A letter to the Secretary of the Department of Health and Human Services (HHS), led by Representative Pramila Jayapal (D-WA), pointed specifically to concerns about risk scores and the need for a larger coding intensity adjustment. The letter directly cited the work of our Health Savers Initiative and called for implementing our suggested method for determining the level of adjustment to more accurately reflect the health of MA beneficiaries. Doing so would save Medicare $355 billion over a decade and close over half of the Medicare trust fund's solvency gap.
A recent Health Affairs Forefront article by Dr. J. Michael McWilliams, titled “Don’t Look Up?
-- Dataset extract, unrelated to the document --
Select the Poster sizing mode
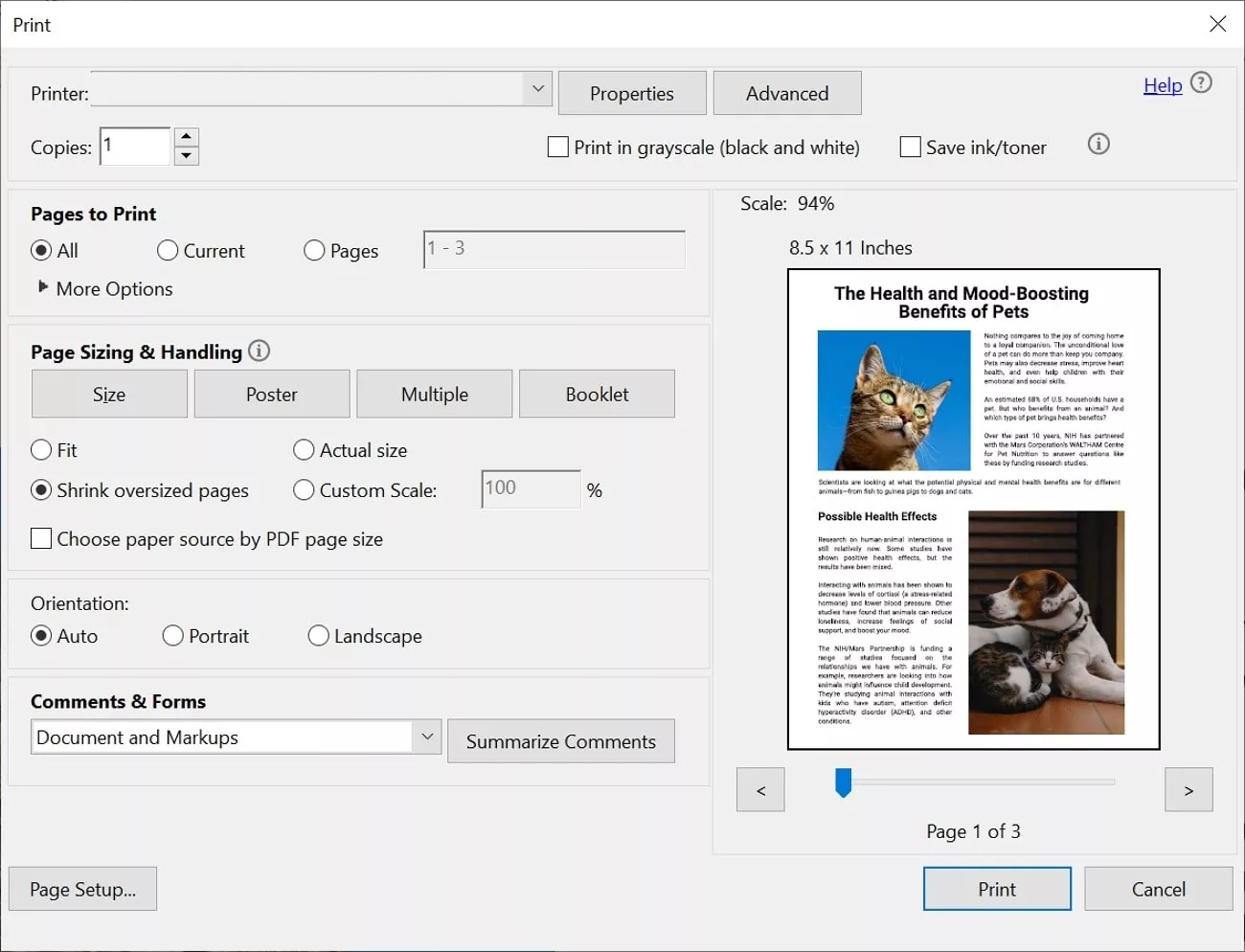The image size is (1245, 952). 271,394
Medicare Advantage’s Trajectory And The Future Of Medicare,” does an excellent job of diving into the crucial importance of the growth in both MA beneficiaries and costs to the future of the Medicare program.
McWilliams explains how MA was built on top of FFS Medicare: the design was to create a competition to test whether private plans could provide the same or better benefits at lower costs. Yet, that program design won’t be fiscally sustainable if a majority of beneficiaries are in MA plans that get paid more per beneficiary, and the “competition” is to allow MA to provide more benefits at higher costs.
He provides two legislative paths forward. The first is to even the playing field by increasing benefits in FFS Medicare – which would make them mandatory for MA enrollees as well instead of optional – and financing those benefits through the elimination of MA subsidies. Unfortunately, recent proposals to expand Medicare benefits would do so without financing the benefits by reducing MA subsidies, which could have cut their costs nearly in half.
The second path is to make modest cuts in MA payments, to control payment growth, and to promote adequate competition amongst MA plans but without increasing FFS Medicare benefits. This path would lock in MA’s substantial role in Medicare while reducing Medicare spending rather than shifting it from MA to FFS Medicare.
As the Medicare trust fund approaches insolvency in 2026, MA reforms present an opportunity to save the trust fund. Ultimately, to reduce the strain of federal health care programs on the federal budget and to ensure Medicare solvency, the rapid growth of MA will need to be addressed. Hopefully, more members of Congress will join their colleagues in promoting the need to reduce MA overpayments.